**WORK TASK 1**
In the column about Philippine government, what does the writer mean by calling the Bureau of Immigration corrupted in an "operational sense"? Answer in one to three sentences.
**WORK TASK 2**
Rewrite the column about Philippine government from "But as I explained" to "that she didn’t.", changing "politicians" to "officeholders".
**WORK TASK 3**
In the column about Philippine government, which agencies does the writer say should be on top of public safety and health concerns?

When government is the problem
Pilipinas, kay hirap mong mahalin.
I don’t know who came up with the expression but he or she certainly summed it all up. In spite of it all, we generally trust our institutions such as the SSS, PhilHealth, GSIS, the PNP, public hospitals, even the BIR. Sorry but not so much the NBI.
But as I explained to a foreigner recently, our perceived mistrust or distrust is often caused by politicians, legislators or members of the local and national executive department.
The local and national officials promise so much, raise expectations, create positive impressions but end up creating rules and regulations meant as “fund raising projects” that are unnecessary to the conduct of business.
I remember when a foreign national found herself going up and down the four floors of the Bureau of Immigration, then being told to go to the NBI where she was told she had to pay several thousands of pesos for visa extension. Only to discover that she didn’t.
I explained to her that the BI was not corrupt in the political or moral sense of the word but corrupted in the “operational sense,” meaning what used to be, no longer is, but no one bothered or had time enough to broadcast to the world that visa policies and rules were constantly changing in real time.
BI officers are insufficiently informed and trained on changes and answers to all possible questions. I wish the Bureau of Immigration can upload it on Google or AI if they feel they don’t have enough funds to train their officers.
As I travel around the Philippines, I notice that so many provinces, cities and municipalities have been moving to newer, modern capitols, city halls or municipios. They are in the right direction since new townships are developing while old ones are growing.
But while the buildings are new, the politics is old and the personnel or staff running the services or business of government remain old, jobs generationally inherited, inexperienced and apparently not closely monitored for competence and efficiency by the Civil Service Commission and ARTA.
All that regulatory and taxation burden is, at the very least, annoying and expensive. But what many Filipinos take for granted is the actual threat to their health if not lives that LGUs and the national government takes for granted.
Who is checking water quality and hygiene of those mineral water dispensing stores that sell us bottled water, sari-sari stores dispensing OTC medicines, medical laboratories, tiny clinics and kidney dialysis centers.
I have experienced discomfort, serious illness, repeated testing due to poor water quality, fake anti-diarrhea medicines, laboratory oversight and have heard nightmare stories concerning dialysis where the patient suffered a heart attack and died on the spot.
The DILG and the DOH, especially the DTI, should all be on top of these in the interest of public safety and health, not acting like influencers present and posting about the latest gathering or arrest they participated in.

**DATA BLOCK**
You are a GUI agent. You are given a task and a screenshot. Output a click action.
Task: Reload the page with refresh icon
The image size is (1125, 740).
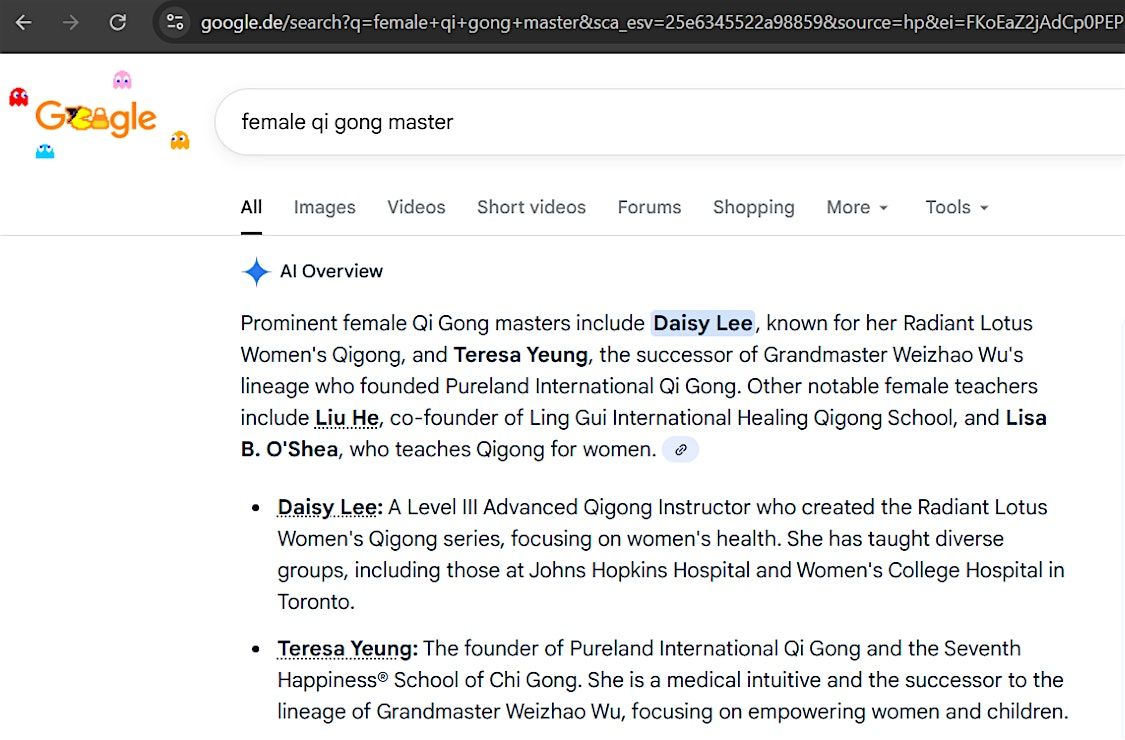click(118, 22)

**PROBLEM SOLUTION 1**
The writer means the bureau was not corrupt in the political or moral sense. Instead, what used to be no longer is, and no one bothered or had time to broadcast to the world that visa policies and rules were constantly changing in real time.

**PROBLEM SOLUTION 2**
But as I explained to a foreigner recently, our perceived mistrust or distrust is often caused by officeholders, legislators or members of the local and national executive department.
The local and national officials promise so much, raise expectations, create positive impressions but end up creating rules and regulations meant as “fund raising projects” that are unnecessary to the conduct of business.
I remember when a foreign national found herself going up and down the four floors of the Bureau of Immigration, then being told to go to the NBI where she was told she had to pay several thousands of pesos for visa extension. Only to discover that she didn’t.

**PROBLEM SOLUTION 3**
The DILG and the DOH, and especially the DTI.